Many believe that solid-state batteries are the next generation of batteries, and they are doubling down with billions of dollars into research and manufacturing facilities. Recently, Toyota announced $13.6 billion investment in battery technology, focusing mainly on solid-state. Countries are also interested. Japan, for example, is setting up a 19.2 billion dollar grant to aid the research for decarbonization technology, which includes battery research. Some of the other companies interested are Ford, Samsung, BP, Hyundai, Mitsubishi, BMW, Renault, Nissan, Fisker, Panasonic, and the list goes on. Below I will discuss how the current lithium-ion batteries compared to the solid-state batteries.
Lithium-ion batteries have two electrodes – anode (positive) and cathode (negative), a semi-permeable separator in the center, and a liquid electrolyte. When a battery is charging, the electrons in the cathode flow through the external power source (battery charger) to the anode. At the same time, the lithium-ions in the cathode flow through the liquid electrolyte and the separator to the anode’s side. When a device is connected to the anode and cathode, the anode releases the electrons and the lithium-ions so that they can flow back. This causes the device to receive power. Once all the electrons and lithium-ions flow back, you will have a dead battery. You can keep this cycle going for many runs, but eventually, the battery will get weaker and hold less and less charge. Another issue lithium-ion batteries face is with the dendrite. Over time, deposits of the lithium-ion can build up in the anode, forming spikes that can puncture the separator. If the spikes manage to touch the cathode, you will have a swollen battery or. worse case, an explosion.

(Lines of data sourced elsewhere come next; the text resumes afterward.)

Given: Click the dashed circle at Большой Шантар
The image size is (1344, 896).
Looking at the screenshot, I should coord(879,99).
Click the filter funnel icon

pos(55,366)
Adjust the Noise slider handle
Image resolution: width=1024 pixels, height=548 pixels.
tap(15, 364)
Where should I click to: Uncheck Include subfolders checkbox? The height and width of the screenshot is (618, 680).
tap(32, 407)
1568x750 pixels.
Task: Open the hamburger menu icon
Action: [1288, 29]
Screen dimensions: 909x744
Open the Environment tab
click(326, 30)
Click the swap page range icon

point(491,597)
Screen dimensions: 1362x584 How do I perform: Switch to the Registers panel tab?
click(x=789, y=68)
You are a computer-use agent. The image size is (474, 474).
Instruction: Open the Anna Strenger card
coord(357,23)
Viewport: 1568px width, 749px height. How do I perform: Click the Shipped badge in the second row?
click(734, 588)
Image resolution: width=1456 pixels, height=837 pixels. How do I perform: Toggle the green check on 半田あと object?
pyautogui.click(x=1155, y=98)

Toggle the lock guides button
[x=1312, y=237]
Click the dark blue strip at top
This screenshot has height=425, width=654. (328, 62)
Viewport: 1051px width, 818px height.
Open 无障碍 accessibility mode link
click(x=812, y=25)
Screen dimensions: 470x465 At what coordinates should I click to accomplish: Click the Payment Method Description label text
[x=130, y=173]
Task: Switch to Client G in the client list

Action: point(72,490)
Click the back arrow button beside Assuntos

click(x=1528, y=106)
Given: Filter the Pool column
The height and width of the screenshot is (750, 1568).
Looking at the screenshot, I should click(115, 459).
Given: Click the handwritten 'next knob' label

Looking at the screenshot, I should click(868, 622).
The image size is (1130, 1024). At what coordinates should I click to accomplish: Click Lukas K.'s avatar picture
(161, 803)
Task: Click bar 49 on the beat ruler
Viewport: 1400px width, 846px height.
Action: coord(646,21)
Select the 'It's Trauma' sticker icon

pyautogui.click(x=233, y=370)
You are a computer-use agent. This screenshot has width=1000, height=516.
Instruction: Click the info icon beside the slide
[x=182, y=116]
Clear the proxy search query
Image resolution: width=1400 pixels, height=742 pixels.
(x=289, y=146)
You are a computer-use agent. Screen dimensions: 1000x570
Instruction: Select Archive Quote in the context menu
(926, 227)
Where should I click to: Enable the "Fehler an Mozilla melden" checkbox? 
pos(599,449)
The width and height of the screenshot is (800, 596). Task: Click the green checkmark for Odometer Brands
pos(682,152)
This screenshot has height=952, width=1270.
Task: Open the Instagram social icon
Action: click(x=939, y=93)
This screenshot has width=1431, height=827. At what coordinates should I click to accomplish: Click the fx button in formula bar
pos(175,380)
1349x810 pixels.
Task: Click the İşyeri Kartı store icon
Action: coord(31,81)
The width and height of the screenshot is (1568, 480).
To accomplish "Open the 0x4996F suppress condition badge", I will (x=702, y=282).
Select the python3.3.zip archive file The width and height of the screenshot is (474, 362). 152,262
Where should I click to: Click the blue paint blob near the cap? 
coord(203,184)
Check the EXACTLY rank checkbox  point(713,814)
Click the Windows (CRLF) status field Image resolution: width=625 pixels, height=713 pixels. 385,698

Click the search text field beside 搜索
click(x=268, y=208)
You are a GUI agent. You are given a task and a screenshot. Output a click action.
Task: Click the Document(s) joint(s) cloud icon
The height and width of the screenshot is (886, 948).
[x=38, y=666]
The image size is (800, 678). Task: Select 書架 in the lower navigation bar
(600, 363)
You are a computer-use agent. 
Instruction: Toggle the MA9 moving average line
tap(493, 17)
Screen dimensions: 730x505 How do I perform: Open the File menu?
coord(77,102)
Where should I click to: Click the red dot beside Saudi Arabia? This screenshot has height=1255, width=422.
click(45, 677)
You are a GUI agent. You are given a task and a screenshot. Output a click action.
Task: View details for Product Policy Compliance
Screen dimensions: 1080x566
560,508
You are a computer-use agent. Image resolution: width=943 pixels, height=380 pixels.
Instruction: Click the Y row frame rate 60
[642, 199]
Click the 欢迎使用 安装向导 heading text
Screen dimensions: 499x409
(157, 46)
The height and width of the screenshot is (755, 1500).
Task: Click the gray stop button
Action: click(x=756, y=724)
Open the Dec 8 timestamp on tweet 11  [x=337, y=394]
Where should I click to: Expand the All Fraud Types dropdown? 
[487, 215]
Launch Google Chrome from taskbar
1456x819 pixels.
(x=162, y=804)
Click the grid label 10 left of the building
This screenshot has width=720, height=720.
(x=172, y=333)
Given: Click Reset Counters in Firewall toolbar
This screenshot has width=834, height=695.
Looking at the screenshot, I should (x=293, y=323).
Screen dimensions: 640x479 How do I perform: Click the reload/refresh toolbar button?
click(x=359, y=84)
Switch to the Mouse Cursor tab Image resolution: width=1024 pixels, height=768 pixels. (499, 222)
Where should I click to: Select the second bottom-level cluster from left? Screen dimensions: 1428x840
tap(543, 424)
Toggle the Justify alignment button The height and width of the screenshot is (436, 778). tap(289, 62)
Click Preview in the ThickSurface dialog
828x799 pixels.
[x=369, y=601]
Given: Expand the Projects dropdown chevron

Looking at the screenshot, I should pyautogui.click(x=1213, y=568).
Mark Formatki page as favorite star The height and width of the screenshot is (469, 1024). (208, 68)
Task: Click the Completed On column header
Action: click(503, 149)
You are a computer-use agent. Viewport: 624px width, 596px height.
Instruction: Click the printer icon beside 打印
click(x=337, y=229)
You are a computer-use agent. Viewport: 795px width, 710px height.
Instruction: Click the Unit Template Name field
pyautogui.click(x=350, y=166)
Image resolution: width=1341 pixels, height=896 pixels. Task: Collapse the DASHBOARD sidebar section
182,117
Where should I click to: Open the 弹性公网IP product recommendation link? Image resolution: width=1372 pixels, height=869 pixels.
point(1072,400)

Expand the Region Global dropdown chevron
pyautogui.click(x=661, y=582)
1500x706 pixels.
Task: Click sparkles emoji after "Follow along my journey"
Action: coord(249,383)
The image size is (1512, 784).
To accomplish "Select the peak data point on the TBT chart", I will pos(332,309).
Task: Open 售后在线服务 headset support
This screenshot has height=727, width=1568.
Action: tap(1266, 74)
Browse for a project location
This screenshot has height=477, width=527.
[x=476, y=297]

Solid-state batteries work very similarly to Lithium-ion batteries. One big difference is that solid-state batteries use solid electrolyte. This makes them more compact and, most importantly, safer from the dendrite issue. Research suggests solid state batteries can hold more energy, as well as charge much faster than the current lithium-ion ones. They also claim that solid-state batteries can last for more charging cycles, hence giving them longer lives.
So, you might ask, why aren’t solid-state batteries more commonly used? It turns out that solid-state batteries are difficult to manufacture, and scientists are still testing out new materials, preferably those which are abundant and affordable. There is also a lack of facilities for mass production. Because of this, whatever is being produced is minimal and pricey. Companies are hoping that in the future, solid-state batteries could be a fitting rival to the well-used lithium-ion batteries though economics of scale.
Lithium-ion batteries were a game-changer, and they pretty much made it possible for us to have portable electronic devices, electric cars, and battery storage centers. But they are by no means perfect. We need a new battery that can counteract the flaws found in lithium-ion batteries, while still being affordable and accessible. Many think solid-state batteries will be the answer.